▸ **COMPITO ASSEGNATO 1**
Riscrivi i record partendo dall'inizio e arrivando fino alla riga che contiene "tap(1304, 143)", inclusa. Sostituisci "Viewport" con "Area visibile" e lascia invariato tutto il resto.

▸ **DOCUMENTO**
Vero è che dentro le confessioni religiose i fedeli non sono più gli stessi: anche se non sono mai stati educati dalle loro chiese ad approfondire ciò che chiamano fede, si scoprono meno suggestionabili dalla tradizione a cui tuttavia continuano ad affidarsi, pur meno ingenuamente: ormai anche la frequentazione della messa e la vita diocesana risultano anaffettive e nessuno distingue i valori simbolici nella ripetitività rituale. Persiste, soprattutto nei più anziani, l’abitudine a ciò che è tradizione e che implicitamente riconduce al dogmatismo tridentino piuttosto che alla pastoralità del Vaticano II, nonostante abbiano figli e nipoti divorziati o conviventi e non più “osservanti”. I più giovani, che hanno conosciuto a scuola i nomi di Einstein, Marx, Freud e Darwin, percepiscono estraneo al loro sentire anche la preghiera a un dio astratto ed estraneo alla loro vita e si dichiarano tranquillamente atei o non-praticanti. Difficile, dunque, evitare che la trasmissione cristiana della fede continui il suo cammino se non la si libera da sovrastrutture insostenibili. Papa Francesco cerca, preoccupato dal crescente indifferentismo ormai evidente in tutte le società, di aprire alla ricerca di fede, anche individuale, che possa stimolare le comunità (e le parrocchie) al recupero dell’autenticità originaria.

Ortensio da Spinetoli, uno dei portavoce teologici della minoranza che aveva presentito e poi accompagnato il rinnovamento del cattolicesimo italiano già negli anni Sessanta (del secolo scorso) - e che di questo Seminario delle CdB è il nume tutelare - subì i guai che toccano quasi sempre ai profeti per essersi resi conto che la metodologia volta a ricercare i “segni dei tempi” - che Giovanni XXIII aveva insegnato a scoprire, iniziando dalla volontà di liberazione dei lavoratori, delle donne e dei popoli oppressi - venivano respinti dall’istituzione, ripiegata da secoli sulla tradizione e pronta a boicottare la necessaria novità di un Concilio di nuovo genere, non interessato a nuovi dogmi e responsabile di sentirsi semplicemente “pastorale”. Quegli ormai anziani cattolici che accompagnavano le messe con la chitarra sono ricordati dentro la società dell’immagine come figura strana: escludendo quanti hanno avuto la fortuna di restare legati a comunità che godevano di autonomia o tollerate anche in diocesi reazionarie, rappresentano la sconfitta del Vaticano II. Ha vinto la conservazione vaticana e, dopo cinquant’anni, è difficile recuperarne i contenuti, mentre tanti, non senza una propria coerenza, hanno finito per scegliere il matrimonio civile e di non battezzare i figli. Davvero dio non è onnipotente e va aiutato: ma ancora pochi conoscono Etty Hillesum e nemmeno noi delle CdB stiamo andando lontano nella ricerca per rispondere al bisogno di continuare.

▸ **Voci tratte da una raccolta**

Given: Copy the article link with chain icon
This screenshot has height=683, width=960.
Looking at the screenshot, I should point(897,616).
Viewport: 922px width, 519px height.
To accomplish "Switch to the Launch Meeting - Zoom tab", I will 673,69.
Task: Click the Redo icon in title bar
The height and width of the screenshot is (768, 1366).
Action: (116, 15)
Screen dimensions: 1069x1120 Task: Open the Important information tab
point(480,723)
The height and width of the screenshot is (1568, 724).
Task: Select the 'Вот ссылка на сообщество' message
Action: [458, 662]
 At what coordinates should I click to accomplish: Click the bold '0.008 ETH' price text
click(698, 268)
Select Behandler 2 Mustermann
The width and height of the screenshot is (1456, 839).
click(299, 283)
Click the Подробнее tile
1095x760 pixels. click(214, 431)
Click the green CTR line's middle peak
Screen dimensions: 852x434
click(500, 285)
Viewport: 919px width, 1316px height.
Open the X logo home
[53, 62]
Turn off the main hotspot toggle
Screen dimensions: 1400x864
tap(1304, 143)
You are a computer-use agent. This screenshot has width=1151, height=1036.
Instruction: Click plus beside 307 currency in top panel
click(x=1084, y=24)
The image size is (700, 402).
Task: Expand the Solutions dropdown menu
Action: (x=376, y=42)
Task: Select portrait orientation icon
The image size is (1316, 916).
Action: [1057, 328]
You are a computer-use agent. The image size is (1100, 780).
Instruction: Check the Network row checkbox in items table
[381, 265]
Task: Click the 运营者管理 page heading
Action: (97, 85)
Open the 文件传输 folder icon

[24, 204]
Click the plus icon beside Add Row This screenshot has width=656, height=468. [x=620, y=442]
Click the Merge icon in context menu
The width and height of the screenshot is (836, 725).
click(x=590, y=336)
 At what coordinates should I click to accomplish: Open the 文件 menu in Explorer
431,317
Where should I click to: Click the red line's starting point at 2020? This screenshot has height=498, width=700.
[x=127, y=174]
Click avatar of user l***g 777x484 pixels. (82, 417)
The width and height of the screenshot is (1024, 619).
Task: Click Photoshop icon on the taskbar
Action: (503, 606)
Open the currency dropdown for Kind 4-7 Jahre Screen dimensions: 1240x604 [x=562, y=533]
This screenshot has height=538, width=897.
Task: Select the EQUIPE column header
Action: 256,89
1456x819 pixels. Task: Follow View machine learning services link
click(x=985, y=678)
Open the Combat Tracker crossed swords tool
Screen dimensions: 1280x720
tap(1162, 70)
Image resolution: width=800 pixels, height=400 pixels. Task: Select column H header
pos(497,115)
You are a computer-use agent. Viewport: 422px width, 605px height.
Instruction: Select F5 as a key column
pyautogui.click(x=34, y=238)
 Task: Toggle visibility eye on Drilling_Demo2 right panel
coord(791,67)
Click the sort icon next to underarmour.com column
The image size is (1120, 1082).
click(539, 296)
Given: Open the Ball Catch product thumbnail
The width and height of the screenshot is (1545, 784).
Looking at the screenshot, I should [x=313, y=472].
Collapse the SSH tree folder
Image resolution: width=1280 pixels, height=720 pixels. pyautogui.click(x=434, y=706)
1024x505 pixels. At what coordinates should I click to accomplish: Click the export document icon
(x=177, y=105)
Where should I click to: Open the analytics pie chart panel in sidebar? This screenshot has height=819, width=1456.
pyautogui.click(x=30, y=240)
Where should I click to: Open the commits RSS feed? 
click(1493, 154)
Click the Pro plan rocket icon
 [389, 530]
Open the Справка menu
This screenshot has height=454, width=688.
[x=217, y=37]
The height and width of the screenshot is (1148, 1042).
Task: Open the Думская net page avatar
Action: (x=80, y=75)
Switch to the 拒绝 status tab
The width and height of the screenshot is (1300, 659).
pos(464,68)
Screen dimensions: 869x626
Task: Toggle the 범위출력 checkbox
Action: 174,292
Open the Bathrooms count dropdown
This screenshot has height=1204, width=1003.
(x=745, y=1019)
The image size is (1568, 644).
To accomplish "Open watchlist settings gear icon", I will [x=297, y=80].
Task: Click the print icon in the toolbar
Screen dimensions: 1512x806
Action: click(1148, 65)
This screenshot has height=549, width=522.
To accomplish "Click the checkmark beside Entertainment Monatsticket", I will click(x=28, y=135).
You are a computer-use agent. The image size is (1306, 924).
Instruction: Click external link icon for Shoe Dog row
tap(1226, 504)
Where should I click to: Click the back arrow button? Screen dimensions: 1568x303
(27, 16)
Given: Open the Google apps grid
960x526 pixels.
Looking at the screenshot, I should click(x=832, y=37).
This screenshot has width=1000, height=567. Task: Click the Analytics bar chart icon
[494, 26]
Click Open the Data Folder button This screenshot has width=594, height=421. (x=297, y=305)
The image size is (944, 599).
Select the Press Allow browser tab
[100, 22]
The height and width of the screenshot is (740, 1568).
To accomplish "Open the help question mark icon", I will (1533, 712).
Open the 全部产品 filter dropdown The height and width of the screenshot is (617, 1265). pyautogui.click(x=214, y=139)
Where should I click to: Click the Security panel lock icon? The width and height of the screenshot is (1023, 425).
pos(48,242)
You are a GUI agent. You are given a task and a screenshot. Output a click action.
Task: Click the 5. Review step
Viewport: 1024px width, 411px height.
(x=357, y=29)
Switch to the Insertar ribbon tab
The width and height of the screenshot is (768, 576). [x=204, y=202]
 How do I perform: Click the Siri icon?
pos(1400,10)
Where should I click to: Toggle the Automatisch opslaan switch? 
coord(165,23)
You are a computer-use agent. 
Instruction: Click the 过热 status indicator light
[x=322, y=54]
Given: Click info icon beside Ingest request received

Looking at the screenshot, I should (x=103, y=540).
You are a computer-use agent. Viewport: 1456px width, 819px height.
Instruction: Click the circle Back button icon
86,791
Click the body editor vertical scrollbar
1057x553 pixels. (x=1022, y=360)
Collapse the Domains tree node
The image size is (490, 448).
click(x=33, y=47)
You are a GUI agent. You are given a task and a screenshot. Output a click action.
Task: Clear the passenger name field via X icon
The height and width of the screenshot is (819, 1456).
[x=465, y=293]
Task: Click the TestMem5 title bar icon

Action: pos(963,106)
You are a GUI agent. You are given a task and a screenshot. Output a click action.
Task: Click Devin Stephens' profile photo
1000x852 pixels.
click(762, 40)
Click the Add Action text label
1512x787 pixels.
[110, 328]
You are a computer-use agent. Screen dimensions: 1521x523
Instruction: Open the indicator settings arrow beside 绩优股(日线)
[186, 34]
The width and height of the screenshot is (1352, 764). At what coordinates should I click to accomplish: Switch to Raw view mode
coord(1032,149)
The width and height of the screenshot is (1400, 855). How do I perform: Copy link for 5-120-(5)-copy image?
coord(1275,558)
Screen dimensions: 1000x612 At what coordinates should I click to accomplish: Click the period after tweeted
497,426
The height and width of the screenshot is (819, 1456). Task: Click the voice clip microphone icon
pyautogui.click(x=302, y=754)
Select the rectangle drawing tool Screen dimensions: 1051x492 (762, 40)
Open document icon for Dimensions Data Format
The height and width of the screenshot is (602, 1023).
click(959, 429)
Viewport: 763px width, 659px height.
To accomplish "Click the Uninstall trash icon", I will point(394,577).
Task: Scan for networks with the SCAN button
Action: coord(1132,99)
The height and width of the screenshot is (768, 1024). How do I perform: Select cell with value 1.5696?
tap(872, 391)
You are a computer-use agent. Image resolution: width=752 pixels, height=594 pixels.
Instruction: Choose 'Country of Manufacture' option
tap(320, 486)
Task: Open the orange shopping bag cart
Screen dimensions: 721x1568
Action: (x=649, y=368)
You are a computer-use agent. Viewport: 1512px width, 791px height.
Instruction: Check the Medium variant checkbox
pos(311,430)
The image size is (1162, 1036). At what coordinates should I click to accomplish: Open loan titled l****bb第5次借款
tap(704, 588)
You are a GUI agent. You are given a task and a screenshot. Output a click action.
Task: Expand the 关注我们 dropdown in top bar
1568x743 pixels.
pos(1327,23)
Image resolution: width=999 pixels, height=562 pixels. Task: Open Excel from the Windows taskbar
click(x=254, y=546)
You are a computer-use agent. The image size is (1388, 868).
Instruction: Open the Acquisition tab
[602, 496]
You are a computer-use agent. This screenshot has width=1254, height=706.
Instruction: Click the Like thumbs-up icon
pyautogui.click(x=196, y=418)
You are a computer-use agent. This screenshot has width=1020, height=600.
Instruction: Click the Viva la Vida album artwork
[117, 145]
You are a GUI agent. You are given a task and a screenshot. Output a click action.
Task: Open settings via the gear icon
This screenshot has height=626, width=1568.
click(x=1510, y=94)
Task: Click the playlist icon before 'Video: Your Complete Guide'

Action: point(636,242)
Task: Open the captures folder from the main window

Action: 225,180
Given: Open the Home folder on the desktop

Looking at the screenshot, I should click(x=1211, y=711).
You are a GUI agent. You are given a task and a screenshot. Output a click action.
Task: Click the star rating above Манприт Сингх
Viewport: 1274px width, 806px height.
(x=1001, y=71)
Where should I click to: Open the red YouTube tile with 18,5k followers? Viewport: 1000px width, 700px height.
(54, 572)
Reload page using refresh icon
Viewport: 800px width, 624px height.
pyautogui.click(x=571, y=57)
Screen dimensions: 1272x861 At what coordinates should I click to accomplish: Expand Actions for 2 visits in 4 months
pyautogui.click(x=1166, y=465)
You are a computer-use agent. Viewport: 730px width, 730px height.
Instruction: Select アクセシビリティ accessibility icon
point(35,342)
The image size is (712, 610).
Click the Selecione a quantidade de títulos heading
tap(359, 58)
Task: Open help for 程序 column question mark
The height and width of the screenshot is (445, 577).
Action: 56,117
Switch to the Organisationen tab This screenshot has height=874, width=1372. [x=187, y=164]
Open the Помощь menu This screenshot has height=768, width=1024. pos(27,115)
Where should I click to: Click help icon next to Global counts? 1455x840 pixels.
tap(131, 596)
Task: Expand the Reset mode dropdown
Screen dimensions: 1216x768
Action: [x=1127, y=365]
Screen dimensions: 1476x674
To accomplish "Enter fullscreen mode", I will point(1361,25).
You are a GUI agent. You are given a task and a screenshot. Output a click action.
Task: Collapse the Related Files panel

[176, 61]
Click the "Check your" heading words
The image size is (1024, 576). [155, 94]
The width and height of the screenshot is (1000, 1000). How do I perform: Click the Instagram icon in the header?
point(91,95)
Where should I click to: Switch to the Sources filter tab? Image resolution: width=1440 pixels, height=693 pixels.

▸ **COMPITO ASSEGNATO 2**
Secondo il documento, chi è il nume tutelare del Seminario delle CdB?

▸ **RISULTATO 1**
Given: Copy the article link with chain icon
This screenshot has height=683, width=960.
Looking at the screenshot, I should point(897,616).
Area visibile: 922px width, 519px height.
To accomplish "Switch to the Launch Meeting - Zoom tab", I will 673,69.
Task: Click the Redo icon in title bar
The height and width of the screenshot is (768, 1366).
Action: (116, 15)
Screen dimensions: 1069x1120 Task: Open the Important information tab
point(480,723)
The height and width of the screenshot is (1568, 724).
Task: Select the 'Вот ссылка на сообщество' message
Action: [458, 662]
 At what coordinates should I click to accomplish: Click the bold '0.008 ETH' price text
click(698, 268)
Select Behandler 2 Mustermann
The width and height of the screenshot is (1456, 839).
click(299, 283)
Click the Подробнее tile
1095x760 pixels. click(214, 431)
Click the green CTR line's middle peak
Screen dimensions: 852x434
click(500, 285)
Area visibile: 919px width, 1316px height.
Open the X logo home
[53, 62]
Turn off the main hotspot toggle
Screen dimensions: 1400x864
tap(1304, 143)

▸ **RISULTATO 2**
Ortensio da Spinetoli.